Our Swift FFT implementation got an additional speedup last week thanks to some performance patches from Joseph Lord (the code for the Swift workloads is available on GitHub). His optimizations include:

eliminate virtual function dispatches by making the Workload classes final
allow the compiler to do more inlining by moving the Complex definition into the same file as the FFT code
work around slow behavior when accessing an array of structs by changing the output array in FFT from a Swift array to an UnsafeMutablePointer<Complex>.
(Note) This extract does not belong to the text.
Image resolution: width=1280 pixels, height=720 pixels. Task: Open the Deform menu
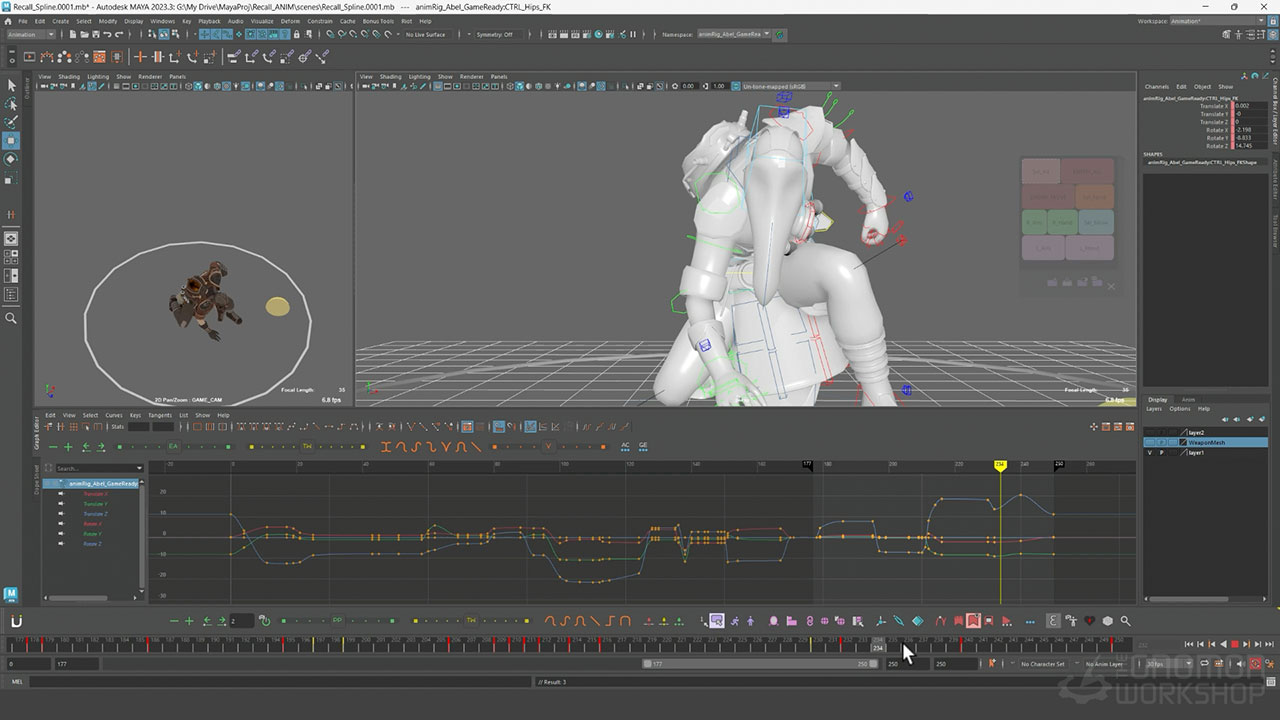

These changes provide a significant speedup for FFT of about 8.5x over our previous implementation:

Workload	Version	Minimum	Maximum	Average
Mandelbrot	Swift with Joseph's patches (6.3 Beta)	2.32 GFlops	2.45 GFlops	2.40 GFlops
	Swift (6.3 Beta)	2.07 GFlops	2.49 GFlops	2.32 GFlops
	C++ (6.1.1)	2.25 GFlops	2.38 GFlops	2.33 GFlops
GEMM	Swift with Joseph's patches (6.3 Beta)	2.01 GFlops	2.19 GFlops	2.13 GFlops
	Swift (6.3 Beta)	2.14 GFlops	2.18 GFlops	2.16 GFlops
	C++ (6.1.1)	8.61 GFlops	9.92 GFlops	9.32 GFlops
FFT	Swift with Joseph's patches (6.3 Beta)	1.85 GFlops	2.31 GFlops	2.20 GFlops
	Swift (6.3 Beta)	0.25 GFlops	0.27 GFlops	0.26 GFlops
	C++ (6.1.1)	2.29 GFlops	2.60 GFlops	2.42 GFlops

After the improvements in Xcode 6.3 and some careful optimizations, the performance of the FFT workload is now within 10% of the C++ implementation. The optimizations might look strange to someone who hasn't read up on Swift internals, but they are easy to apply and can be used by any Swift programmer. If you try these optimizations in your own code, benchmark the changes carefully. They might not provide any speedup at all for your algorithm. They might even slow it down. Also keep in mind 6.3 is still in Beta and it could change before the final release.

Anthony Schmieder is a software developer at Primate Labs.